クリスマスの時期になると、ベルギーのフランダース(フランドル)地方を舞台にした、物語 『フランダースの犬』 を想います。
アントワープの教会内に飾ってある同郷の先輩ルーベンスの絵の前で、画家を目指す少年ネロ(ネルロ・ネッロ)と愛犬パトラッシュが凍死したのはクリスマス・イブの夜でした。
『キリスト昇架』
ルーベンス
アントワープ・聖母大聖堂
Wikipediaからお借りしました
わたしが児童画コンクールの審査委員を断ってきたのは、この物語のトラウマがずっと続いているからでしょう。

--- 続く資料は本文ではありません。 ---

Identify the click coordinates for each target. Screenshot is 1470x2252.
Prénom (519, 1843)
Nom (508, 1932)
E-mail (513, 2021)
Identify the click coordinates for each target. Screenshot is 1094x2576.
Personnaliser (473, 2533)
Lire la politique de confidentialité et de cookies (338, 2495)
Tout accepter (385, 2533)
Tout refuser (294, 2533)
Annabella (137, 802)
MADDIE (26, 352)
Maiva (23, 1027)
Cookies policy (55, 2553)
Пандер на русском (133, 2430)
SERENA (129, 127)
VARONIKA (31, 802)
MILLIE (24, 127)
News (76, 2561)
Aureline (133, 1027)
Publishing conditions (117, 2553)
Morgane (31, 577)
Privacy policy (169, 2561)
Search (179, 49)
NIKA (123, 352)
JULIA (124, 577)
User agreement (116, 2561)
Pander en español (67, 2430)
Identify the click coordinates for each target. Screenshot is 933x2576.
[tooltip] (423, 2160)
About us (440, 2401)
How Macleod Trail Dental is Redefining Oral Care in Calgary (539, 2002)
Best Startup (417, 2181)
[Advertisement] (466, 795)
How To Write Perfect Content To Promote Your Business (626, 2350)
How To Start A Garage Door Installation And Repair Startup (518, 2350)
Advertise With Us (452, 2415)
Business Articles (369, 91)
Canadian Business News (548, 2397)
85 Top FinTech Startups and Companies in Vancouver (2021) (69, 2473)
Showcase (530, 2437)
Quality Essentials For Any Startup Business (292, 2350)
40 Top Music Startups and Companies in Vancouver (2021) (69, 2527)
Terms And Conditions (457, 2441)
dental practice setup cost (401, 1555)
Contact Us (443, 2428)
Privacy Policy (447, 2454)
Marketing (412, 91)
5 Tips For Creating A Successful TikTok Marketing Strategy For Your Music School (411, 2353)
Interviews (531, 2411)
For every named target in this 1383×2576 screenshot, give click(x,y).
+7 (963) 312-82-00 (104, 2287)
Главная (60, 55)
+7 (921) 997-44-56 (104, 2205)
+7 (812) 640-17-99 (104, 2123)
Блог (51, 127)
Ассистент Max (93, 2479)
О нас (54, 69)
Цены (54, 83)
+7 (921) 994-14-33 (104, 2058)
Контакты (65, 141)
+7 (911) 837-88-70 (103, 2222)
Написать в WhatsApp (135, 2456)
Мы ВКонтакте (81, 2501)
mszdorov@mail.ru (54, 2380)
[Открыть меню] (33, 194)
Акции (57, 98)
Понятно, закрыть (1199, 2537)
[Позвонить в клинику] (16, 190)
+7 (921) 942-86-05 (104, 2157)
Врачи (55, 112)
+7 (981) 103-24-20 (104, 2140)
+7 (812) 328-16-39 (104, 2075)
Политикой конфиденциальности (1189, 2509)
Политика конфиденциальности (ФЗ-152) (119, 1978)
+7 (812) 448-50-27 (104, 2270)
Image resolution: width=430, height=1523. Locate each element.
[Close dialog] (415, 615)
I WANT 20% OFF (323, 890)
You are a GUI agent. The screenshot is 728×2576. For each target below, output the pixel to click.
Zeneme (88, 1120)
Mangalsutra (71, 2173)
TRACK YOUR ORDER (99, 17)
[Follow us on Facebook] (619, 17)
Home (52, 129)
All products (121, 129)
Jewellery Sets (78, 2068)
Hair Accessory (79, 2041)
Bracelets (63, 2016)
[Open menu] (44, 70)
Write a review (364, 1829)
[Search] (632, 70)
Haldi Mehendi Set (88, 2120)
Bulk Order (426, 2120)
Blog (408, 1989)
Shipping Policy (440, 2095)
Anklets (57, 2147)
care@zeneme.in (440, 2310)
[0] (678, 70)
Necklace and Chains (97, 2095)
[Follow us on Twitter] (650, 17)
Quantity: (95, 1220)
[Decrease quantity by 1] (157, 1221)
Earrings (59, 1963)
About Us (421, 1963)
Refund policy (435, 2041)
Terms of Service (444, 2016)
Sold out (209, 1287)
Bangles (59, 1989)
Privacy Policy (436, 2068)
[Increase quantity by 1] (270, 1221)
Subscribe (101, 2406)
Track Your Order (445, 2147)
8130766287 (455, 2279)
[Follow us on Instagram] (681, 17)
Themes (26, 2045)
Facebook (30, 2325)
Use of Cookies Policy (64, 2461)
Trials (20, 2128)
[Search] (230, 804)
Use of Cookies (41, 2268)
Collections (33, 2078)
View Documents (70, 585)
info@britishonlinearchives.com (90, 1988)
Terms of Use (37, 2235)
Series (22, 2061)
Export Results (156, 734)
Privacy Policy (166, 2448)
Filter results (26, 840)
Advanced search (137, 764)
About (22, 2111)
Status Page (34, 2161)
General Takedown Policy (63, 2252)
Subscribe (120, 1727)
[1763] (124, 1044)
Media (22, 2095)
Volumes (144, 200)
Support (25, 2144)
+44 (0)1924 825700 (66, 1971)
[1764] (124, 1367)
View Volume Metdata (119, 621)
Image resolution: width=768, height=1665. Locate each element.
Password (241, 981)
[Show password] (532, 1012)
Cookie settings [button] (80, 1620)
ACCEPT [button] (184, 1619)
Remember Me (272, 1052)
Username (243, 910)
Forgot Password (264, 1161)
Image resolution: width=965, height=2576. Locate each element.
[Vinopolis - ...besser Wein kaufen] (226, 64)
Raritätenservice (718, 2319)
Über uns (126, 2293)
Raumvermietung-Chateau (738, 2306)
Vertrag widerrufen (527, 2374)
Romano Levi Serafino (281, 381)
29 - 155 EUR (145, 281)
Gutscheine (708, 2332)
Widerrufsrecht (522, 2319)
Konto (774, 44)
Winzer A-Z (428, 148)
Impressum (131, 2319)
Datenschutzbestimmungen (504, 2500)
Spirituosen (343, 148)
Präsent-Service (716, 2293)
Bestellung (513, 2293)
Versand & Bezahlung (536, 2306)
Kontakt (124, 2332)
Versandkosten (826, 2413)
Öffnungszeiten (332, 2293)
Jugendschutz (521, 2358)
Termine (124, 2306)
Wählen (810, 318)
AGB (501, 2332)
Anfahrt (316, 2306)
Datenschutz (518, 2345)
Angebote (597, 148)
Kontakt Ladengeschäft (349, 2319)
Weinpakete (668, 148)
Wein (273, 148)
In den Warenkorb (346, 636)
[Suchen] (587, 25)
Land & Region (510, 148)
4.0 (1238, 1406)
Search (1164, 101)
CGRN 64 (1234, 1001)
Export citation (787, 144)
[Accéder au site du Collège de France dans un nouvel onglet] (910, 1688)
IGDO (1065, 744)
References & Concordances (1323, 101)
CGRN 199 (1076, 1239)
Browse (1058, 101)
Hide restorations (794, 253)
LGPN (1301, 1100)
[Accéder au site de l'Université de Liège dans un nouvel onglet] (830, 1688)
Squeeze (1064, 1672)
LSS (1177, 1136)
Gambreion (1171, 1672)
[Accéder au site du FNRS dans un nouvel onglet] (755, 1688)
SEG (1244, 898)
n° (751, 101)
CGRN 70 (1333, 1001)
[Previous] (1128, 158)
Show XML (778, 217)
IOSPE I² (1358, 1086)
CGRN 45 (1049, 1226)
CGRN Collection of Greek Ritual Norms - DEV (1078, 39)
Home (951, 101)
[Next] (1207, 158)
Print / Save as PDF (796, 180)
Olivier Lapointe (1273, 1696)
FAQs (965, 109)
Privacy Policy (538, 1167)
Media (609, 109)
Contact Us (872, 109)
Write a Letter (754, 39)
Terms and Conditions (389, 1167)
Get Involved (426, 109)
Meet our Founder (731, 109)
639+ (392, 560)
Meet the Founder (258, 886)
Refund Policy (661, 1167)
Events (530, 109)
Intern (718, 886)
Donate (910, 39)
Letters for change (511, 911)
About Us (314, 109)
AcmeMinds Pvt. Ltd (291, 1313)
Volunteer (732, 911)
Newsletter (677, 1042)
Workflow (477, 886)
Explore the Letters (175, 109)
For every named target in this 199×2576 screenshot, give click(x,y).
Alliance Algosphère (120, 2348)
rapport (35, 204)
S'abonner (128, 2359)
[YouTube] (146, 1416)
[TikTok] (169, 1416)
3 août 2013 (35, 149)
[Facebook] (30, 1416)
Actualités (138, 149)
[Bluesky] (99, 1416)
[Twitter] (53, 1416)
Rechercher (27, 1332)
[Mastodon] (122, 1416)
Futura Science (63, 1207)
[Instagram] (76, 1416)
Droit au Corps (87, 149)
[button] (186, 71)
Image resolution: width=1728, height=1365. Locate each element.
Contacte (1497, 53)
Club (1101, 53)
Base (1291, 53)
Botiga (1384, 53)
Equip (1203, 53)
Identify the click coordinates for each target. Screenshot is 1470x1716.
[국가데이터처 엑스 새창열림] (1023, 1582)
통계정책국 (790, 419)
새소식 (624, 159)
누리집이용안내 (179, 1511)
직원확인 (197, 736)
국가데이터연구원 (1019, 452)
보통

そして、犬派か猫派かと聞かれた時に、(迷った末に)「犬派」 と答えるのも、この物語の影響です。
(物語の舞台となったベルギーには、美術館巡りのツアーの仕事を含め3度の聖地巡礼を行っています。かの地から呼ばれていないのに、くり返し訪れるのは、完全な片思いです。)
その実行力の源泉となり、そして人生のターニングポイントにもなった 『フランダースの犬』 との最初の出逢いは、小学3年生の時に親からプレゼントされた川端康成著の本(偕成社)でした。
昭和4年の菊池寛 訳(1929)や、林芙美子訳(1950)、そして村岡花子訳(.1954.)など、多くの訳者たちによって書かれてきた『フランダースの犬』ですが、川端康成だったことを意識したのは、ずっと後になります。
川端康成訳
フランダースの犬
(幼年世界文学全集9)
偕成社 昭和38年 230P
美しい装丁は、荒尾元はじめ 河添宗輔 近藤聰 横井大侑だいすけ 各氏によるもの。
絵: 石田武雄
(フランダースの犬)
幼なじみのアロアと
愛犬パトラッシュを描くネロ
さし絵: 石田武雄
さし絵: 石田武雄
さし絵: 石田武雄
『フランダースの犬』の印象的なさし絵を描かれた石田武雄氏(1922-2010)は、動物画などで活躍。日本画家・石田武として山種美術館の大賞を受賞しています。
調べているうち、(2010年) 12月24日に亡くなられていたことがわかりました。
偶然でしょうか・・・
この本、小学校と中学校をそれぞれ転校し、以降10か所以上引っ越しして、その度に書籍を処分してきましたが、どうしても手離せなかった本のうちの一冊です。
冤罪で獄に入れられても、そこに持っていく本の1冊であることは確かでしょう。